_Exercise aim_
Pictures are not part of the copy. Write out exactly the lines from the line with "Where should I click to: Click the Notas" through the end of the entries below.

--------

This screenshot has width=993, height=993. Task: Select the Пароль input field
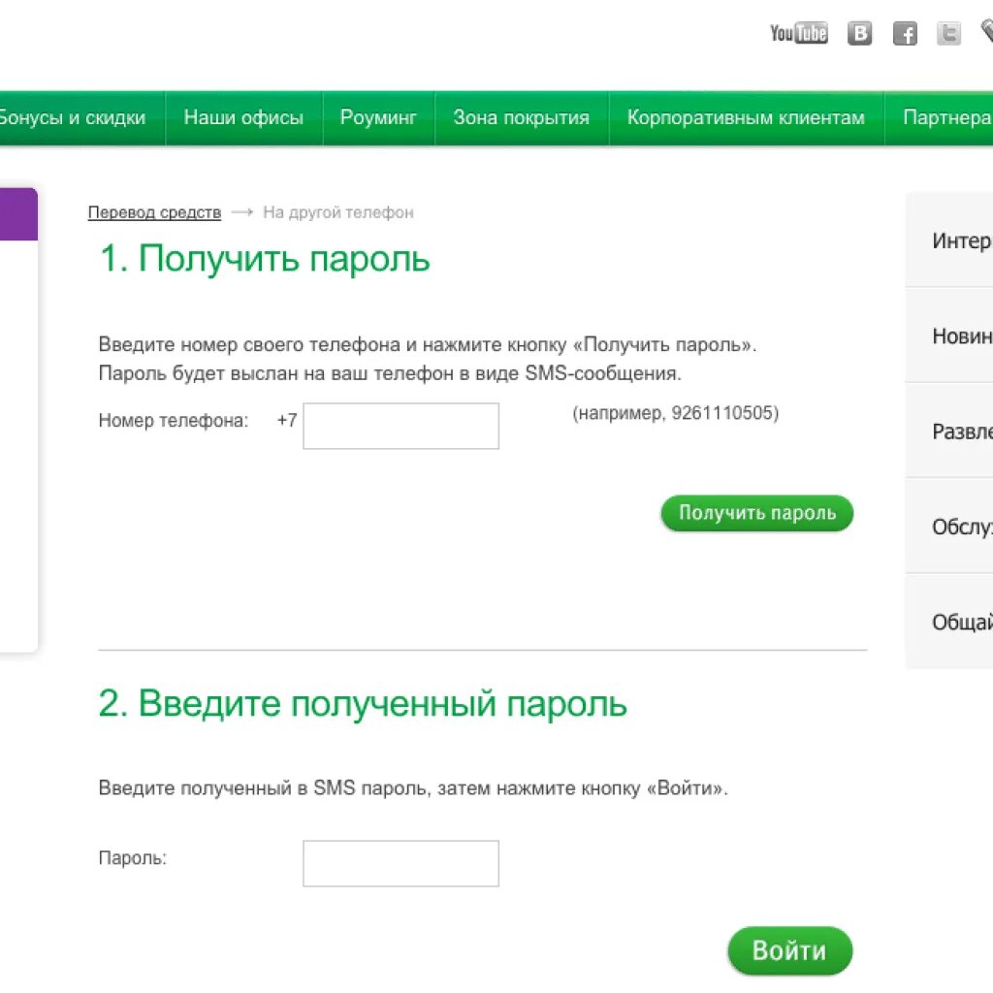tap(400, 863)
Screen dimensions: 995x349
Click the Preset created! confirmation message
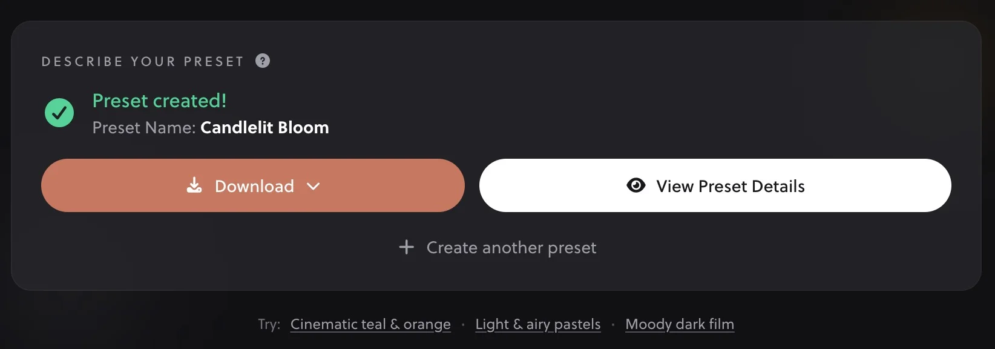coord(159,101)
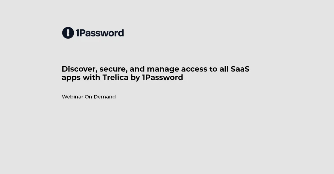Click the 1Password keyhole logo icon
Image resolution: width=334 pixels, height=174 pixels.
pos(68,33)
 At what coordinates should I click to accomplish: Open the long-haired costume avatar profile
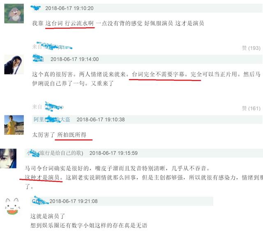pos(14,65)
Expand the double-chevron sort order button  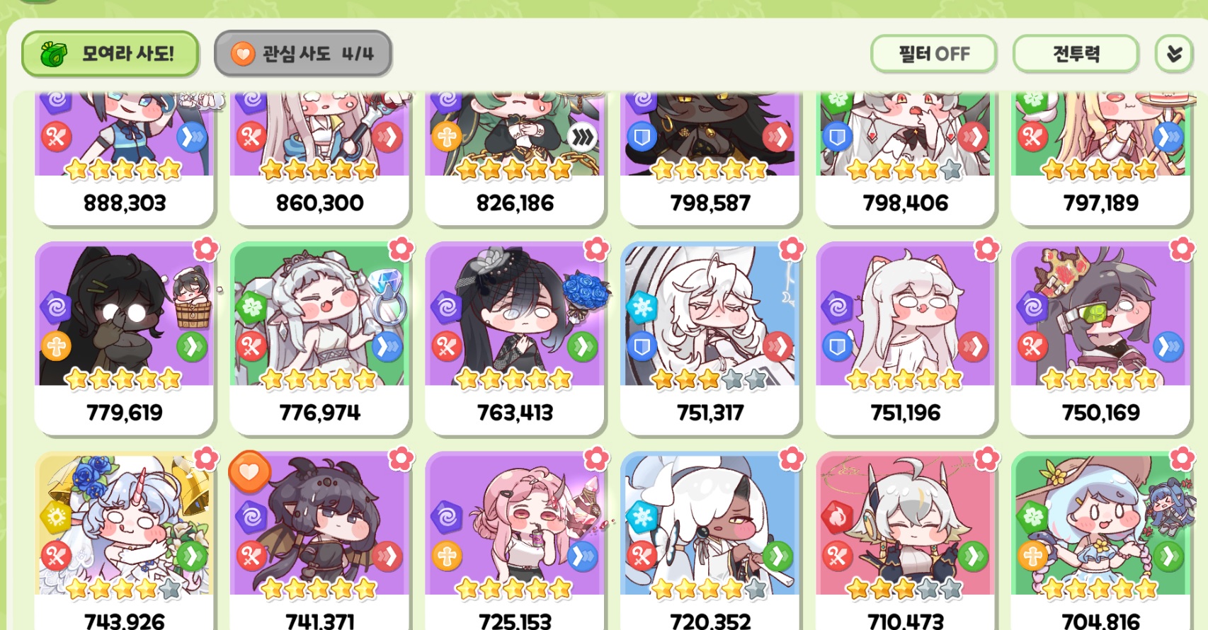tap(1174, 54)
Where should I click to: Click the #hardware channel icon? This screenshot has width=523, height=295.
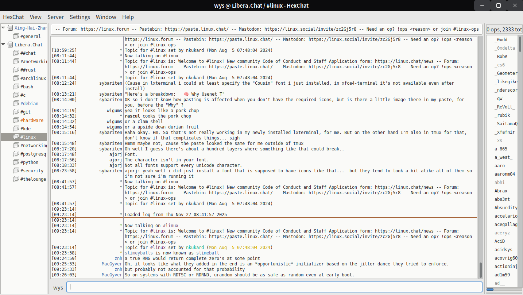click(x=16, y=120)
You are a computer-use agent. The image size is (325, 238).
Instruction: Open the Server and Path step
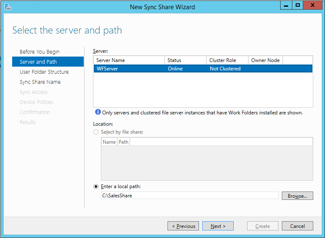coord(38,62)
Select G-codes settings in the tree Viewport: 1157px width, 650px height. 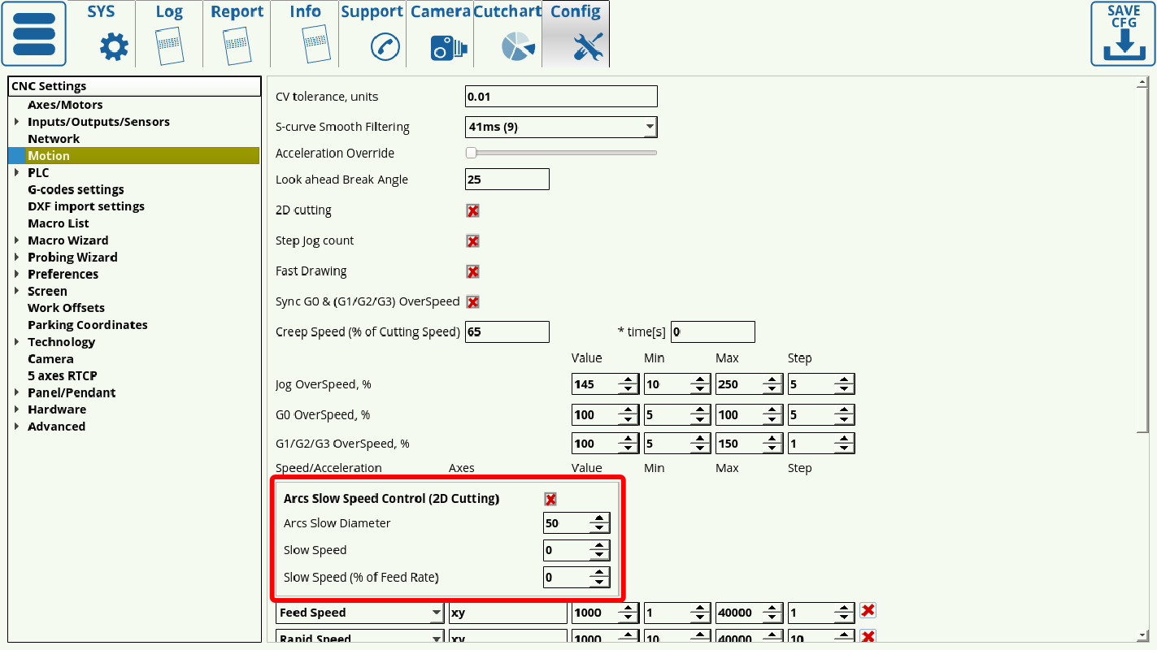76,189
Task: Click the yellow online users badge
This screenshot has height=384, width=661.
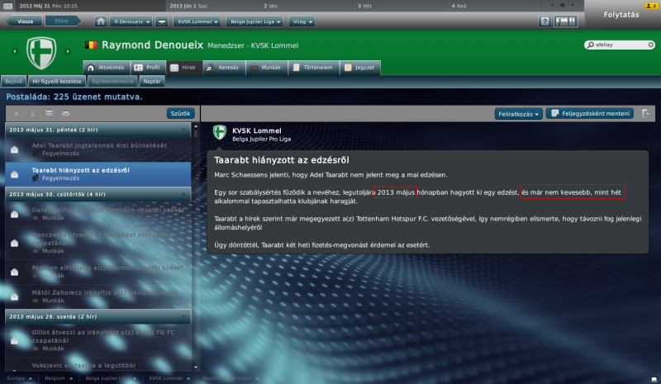Action: tap(650, 6)
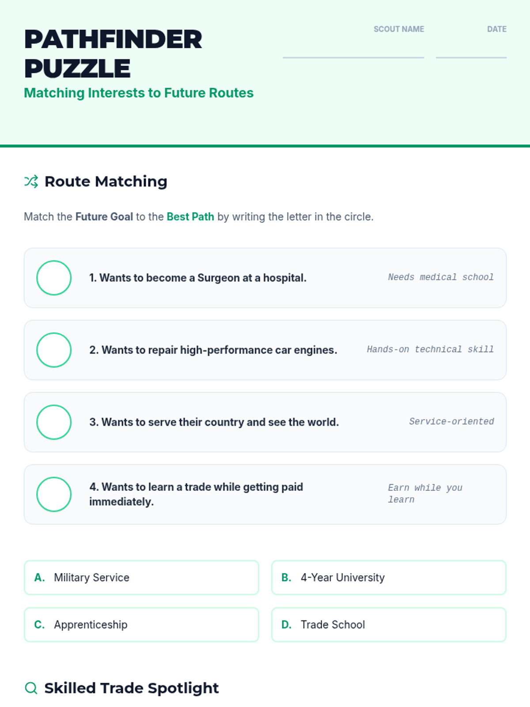This screenshot has height=707, width=530.
Task: Choose option D. Trade School
Action: [x=389, y=624]
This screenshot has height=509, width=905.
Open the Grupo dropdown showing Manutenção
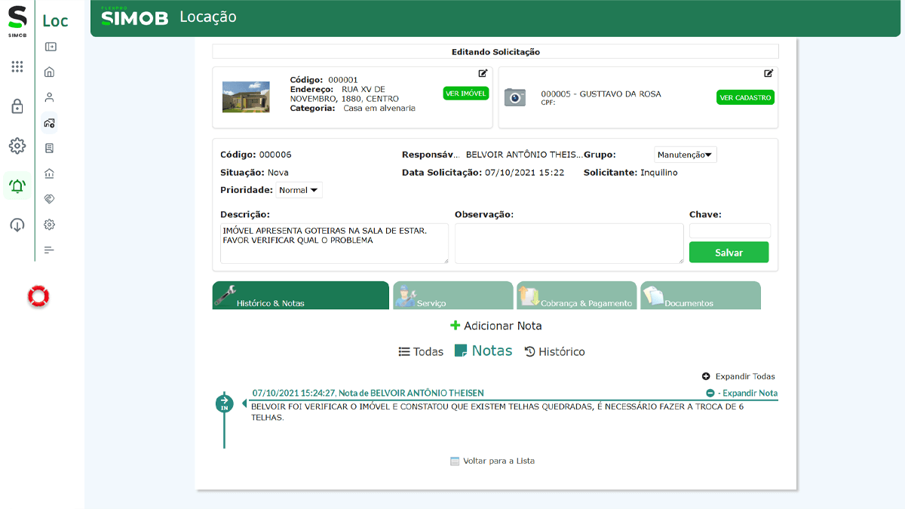click(x=685, y=154)
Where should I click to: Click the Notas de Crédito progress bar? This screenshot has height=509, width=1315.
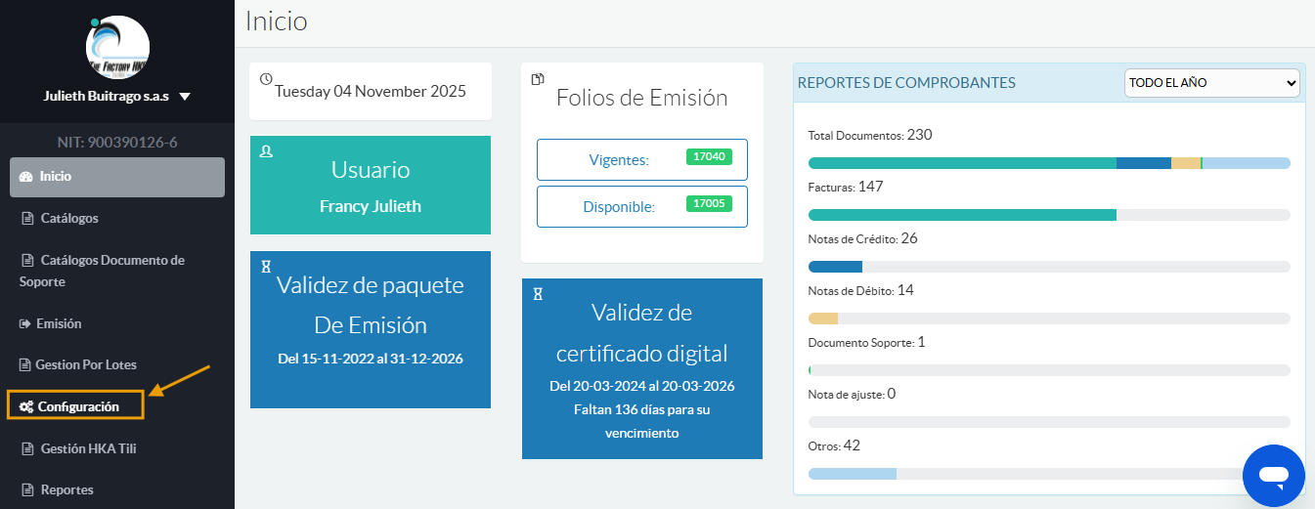[x=1048, y=267]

--------

_Expected answer_
Where should I click to: Click the Notas de Crédito progress bar? This screenshot has height=509, width=1315.
[x=1048, y=267]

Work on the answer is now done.